What you will do |
Arrange the items in the part that opens with the line containing "This screenshot has width=1512, height=811." and closes with the line containing "1348x841 pixels. point(29,156)" as a two-column CSV with the columns text and answer. Give one row per item, put each value in a single quoted field, and replace any line breaks with spaces.

Excerpted data |
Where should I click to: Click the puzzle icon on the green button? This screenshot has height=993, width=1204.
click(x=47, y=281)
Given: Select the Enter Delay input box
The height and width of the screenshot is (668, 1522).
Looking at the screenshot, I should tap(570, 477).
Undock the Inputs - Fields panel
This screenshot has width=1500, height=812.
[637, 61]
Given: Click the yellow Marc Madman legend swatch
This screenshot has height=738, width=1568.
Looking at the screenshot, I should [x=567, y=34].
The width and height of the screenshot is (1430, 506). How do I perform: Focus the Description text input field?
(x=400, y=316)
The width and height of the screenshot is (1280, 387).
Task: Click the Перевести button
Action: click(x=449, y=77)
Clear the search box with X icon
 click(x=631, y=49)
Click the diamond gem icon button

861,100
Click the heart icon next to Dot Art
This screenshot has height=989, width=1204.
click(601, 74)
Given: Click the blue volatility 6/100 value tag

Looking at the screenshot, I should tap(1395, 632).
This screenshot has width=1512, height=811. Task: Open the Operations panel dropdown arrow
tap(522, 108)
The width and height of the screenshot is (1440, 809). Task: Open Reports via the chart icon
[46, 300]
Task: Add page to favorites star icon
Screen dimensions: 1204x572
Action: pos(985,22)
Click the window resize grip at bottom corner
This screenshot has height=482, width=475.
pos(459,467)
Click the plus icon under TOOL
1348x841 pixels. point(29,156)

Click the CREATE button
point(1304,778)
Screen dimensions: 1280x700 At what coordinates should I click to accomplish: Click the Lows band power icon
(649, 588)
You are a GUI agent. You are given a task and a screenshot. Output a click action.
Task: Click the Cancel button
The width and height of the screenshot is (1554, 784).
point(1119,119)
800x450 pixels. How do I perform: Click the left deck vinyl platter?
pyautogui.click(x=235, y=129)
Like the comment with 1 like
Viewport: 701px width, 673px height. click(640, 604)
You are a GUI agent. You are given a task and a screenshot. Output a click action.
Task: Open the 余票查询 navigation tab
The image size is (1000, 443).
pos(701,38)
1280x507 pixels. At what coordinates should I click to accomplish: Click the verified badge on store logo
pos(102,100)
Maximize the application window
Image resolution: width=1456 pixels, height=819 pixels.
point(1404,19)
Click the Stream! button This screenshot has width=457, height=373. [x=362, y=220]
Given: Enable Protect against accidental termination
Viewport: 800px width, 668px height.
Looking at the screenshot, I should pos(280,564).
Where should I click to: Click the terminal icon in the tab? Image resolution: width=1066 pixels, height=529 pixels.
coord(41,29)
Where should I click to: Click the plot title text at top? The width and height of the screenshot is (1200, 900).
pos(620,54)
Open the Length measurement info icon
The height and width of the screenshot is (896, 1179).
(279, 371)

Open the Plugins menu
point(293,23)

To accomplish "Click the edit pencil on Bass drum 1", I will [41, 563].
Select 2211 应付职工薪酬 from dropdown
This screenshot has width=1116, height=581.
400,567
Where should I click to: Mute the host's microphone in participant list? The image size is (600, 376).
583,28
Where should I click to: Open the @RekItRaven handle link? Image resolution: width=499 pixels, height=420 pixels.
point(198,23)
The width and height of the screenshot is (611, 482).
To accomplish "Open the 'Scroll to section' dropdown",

Reply to the exercise |
text,answer
"This screenshot has width=1512, height=811. Task: Open the Operations panel dropdown arrow","tap(522, 108)"
"The width and height of the screenshot is (1440, 809). Task: Open Reports via the chart icon","[46, 300]"
"Task: Add page to favorites star icon Screen dimensions: 1204x572","Action: pos(985,22)"
"Click the window resize grip at bottom corner This screenshot has height=482, width=475.","pos(459,467)"
"Click the plus icon under TOOL","1348x841 pixels. point(29,156)"